35

693 135 9
                                    

Tak jarang aku mencari lebih dalam tentang aborsi. Di remang-remangnya kamar, aku menggulir artikel demi artikel cara menggugurkan kandungan. Diko bilang semakin cepat digugurkan, aku tidak akan merasakan sakit luar biasa. Padahal dilihat dari semua cara aborsi, tidak ada yang semelegakan berak.

Dipikir-pikir aku sudah telat menstuasi. Aku tak pernah berpikir itu ulah kehamilanku. Sejauh ini aku telat datang bulan karena sedang stres saja. Tugas-tugas kuliah tidak ada habisnya, situasi itu seringkali mempengaruhi siklus menstruasi. Tetapi aku tidak curiga sedikitpun kenapa telatnya bisa lebih dari dua minggu.

Diko mendesakku agar segera cek ke dokter demi bisa menentukan metode terbaik dalam menggugurkan kandungan. Saking seringnya mendesak, isi pesan kami tidak jauh-jauh dari kata 'hamil' dan 'aborsi'.

Kata Diko ia tidak mau citra keluarganya rusak. Tentu saja aku tidak mau kalah! Siapa juga yang sudi mengaku sedang mengandung. Kami berakhir saling menyalahkan satu sama lain. Aku berani bersumpah tak pernah membuka bajuku untuk Diko, tetapi ia yakin telah melakukan itu dua kali.

Rasanya aku ingin berteriak histeris, namun tak bisa. Bagaimanapun Mama orang yang peka. Lebih-lebih Mama pernah berada dalam situasi yang sama denganku. Jika ia tahu aku tampak lelah dan mual-mual, tamatlah riwayatku.

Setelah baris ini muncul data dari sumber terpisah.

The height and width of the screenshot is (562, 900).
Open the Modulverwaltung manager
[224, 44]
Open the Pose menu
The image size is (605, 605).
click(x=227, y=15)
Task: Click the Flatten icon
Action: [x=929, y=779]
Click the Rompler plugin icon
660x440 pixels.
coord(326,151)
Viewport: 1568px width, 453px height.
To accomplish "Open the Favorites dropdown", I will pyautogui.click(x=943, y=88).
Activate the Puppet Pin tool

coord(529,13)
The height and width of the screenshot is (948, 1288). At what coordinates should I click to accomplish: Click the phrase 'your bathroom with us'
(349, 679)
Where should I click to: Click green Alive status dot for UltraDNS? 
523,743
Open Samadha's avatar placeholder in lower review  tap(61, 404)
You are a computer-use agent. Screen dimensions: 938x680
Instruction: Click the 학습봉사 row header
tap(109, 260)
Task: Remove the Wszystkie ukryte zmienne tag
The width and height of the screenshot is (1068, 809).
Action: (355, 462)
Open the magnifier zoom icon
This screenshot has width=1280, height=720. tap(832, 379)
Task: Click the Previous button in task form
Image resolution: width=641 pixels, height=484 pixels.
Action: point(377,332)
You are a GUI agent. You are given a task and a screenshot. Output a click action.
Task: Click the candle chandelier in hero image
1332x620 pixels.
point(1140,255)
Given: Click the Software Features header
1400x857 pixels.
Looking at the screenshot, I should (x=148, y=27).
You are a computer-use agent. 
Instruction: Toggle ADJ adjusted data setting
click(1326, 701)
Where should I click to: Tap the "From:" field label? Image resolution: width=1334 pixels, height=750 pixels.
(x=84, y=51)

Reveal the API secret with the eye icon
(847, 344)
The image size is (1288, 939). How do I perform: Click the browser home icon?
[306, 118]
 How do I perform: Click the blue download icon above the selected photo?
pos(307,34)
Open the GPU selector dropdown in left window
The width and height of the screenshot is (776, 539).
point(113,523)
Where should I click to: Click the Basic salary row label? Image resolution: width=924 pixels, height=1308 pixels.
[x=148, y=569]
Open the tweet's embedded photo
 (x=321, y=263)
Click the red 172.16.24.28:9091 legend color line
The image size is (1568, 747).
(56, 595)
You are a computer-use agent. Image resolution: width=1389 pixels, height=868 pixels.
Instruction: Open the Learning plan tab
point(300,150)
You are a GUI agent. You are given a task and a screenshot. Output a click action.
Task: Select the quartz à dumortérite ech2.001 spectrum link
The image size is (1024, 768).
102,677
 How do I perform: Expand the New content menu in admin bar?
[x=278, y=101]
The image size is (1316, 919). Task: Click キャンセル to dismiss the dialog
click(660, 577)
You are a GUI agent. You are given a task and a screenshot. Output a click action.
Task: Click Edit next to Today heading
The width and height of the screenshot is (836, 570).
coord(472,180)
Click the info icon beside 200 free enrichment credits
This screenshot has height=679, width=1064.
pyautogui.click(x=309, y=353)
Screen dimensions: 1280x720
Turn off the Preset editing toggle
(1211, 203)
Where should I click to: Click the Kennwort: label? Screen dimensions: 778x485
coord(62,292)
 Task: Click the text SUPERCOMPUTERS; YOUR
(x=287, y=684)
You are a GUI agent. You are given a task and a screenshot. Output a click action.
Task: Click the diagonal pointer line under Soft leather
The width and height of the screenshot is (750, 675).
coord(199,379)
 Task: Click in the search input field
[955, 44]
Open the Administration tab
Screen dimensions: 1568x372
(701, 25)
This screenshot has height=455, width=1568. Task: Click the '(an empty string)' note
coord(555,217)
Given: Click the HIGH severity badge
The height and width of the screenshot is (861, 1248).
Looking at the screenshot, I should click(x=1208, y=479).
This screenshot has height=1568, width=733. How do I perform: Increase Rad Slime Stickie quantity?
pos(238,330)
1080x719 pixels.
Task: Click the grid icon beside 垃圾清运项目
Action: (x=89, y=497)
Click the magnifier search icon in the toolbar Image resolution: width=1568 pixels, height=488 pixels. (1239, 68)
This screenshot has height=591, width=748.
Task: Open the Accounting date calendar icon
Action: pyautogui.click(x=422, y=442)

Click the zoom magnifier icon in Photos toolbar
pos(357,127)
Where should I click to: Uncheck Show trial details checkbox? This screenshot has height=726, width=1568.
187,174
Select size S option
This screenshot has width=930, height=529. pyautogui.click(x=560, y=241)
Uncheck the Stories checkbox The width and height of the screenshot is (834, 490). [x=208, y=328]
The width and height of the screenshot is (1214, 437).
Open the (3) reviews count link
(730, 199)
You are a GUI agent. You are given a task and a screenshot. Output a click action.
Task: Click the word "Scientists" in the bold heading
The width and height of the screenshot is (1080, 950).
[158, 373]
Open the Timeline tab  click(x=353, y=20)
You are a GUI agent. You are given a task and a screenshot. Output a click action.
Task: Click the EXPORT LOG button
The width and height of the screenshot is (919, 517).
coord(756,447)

Aku mengawali hari dengan ketakutan. Pagi yang seharusnya membawa semangat malah diawali dengan mual dan pusing luar biasa. Papa dan Mama tak mendengarku mual-mual, sebab aku menahannya sekuat tenaga. Saat mualnya tak terelakkan, aku akan pergi ke taman belakang dan memojok. Lambungku mengeluarkan isi perut. Namun aku tidak melihat makanan yang keluar, justru sekadar cairan seperti kumpulan air liur biasa.

Biasanya Diko akan mengirimku pesan tepat setelah mual-mual, seolah-olah ia paham reaksi tubuhku; seolah-olah ia mengamatiku. Saat aku bertanya bagaimana ia bisa tahu, Diko juga ikut membaca artikel serba-serbi kehamilan. Ia mengimbuhkan, awal-awal kehamilan ada baiknya aborsi pakai obat-obatan—antara ditelan atau memasukkan obatnya langsung ke vagina.

Nanti dinding rahimmu bakal dibikin tipis sama tuh obat.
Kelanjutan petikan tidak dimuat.